• _Text excerpt_:
****

Lindsay says that evangelical feminism took off in the 1980s, pointing to Ronald Reagan tapping Elizabeth Dole, a Christian with strong connections in the evangelical world, to be his secretary of transportation as one example.
George W. Bush, meanwhile, appointed evangelical women to top roles in his presidential administration, including Karen Hughes as a top adviser and Condoleezza Rice as secretary of state.
At the same time, there are distinctions between evangelical and secular feminism. Many female evangelical leaders, for instance, talk of being called by God to pursue professional careers.
“This idea of women being out in the world when they’re doing God’s work – that’s the key,” says Griffith, who is author of God's Daughters: Evangelical Women and the Power of Submission. “You have to be called.”
Bachmann, an evangelical Lutheran, has talked of being called to run for president.
“When I pray, I pray believing that God will speak to me and give me an answer to that prayer, and so that’s what a calling is,” she told CBS News on Sunday, explaining that she had prayed about her decision to seek the presidency. “If I pray, a calling means that I have a sense from God which direction I’m supposed to go.”
Another difference between some evangelical and secular feminists is a public emphasis on motherhood. Bachmann’s political identity is constructed largely around her role as a mother of five kids and her experience of taking in 23 foster children.

****

• _Data excerpt_:
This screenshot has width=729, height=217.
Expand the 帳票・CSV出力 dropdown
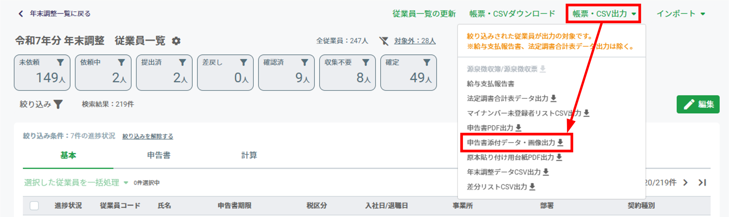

****

• _Exercise set_:
**A.** Could you repeat everything in the passage on evangelical feminism from "Lindsay says that" down to "pursue professional careers."?
**B.** How would you put this sentence from the passage on evangelical feminism into Spanish: "Bachmann, an evangelical Lutheran, has talked of being called to run for president."
**C.** In the passage on evangelical feminism, can you shorten the paragraph beginning "Another difference between some evangelical and secular feminists" to a single sentence that keeps its main facts?

• _Task-by-task outputs_:
**A.**
Lindsay says that evangelical feminism took off in the 1980s, pointing to Ronald Reagan tapping Elizabeth Dole, a Christian with strong connections in the evangelical world, to be his secretary of transportation as one example.
George W. Bush, meanwhile, appointed evangelical women to top roles in his presidential administration, including Karen Hughes as a top adviser and Condoleezza Rice as secretary of state.
At the same time, there are distinctions between evangelical and secular feminism. Many female evangelical leaders, for instance, talk of being called by God to pursue professional careers.

**B.** Bachmann, luterana evangélica, ha hablado de haber sido llamada a postularse para la presidencia.

**C.** Unlike secular feminists, some evangelical feminists publicly emphasize motherhood, and Bachmann's political identity rests largely on her being a mother of five who took in 23 foster children.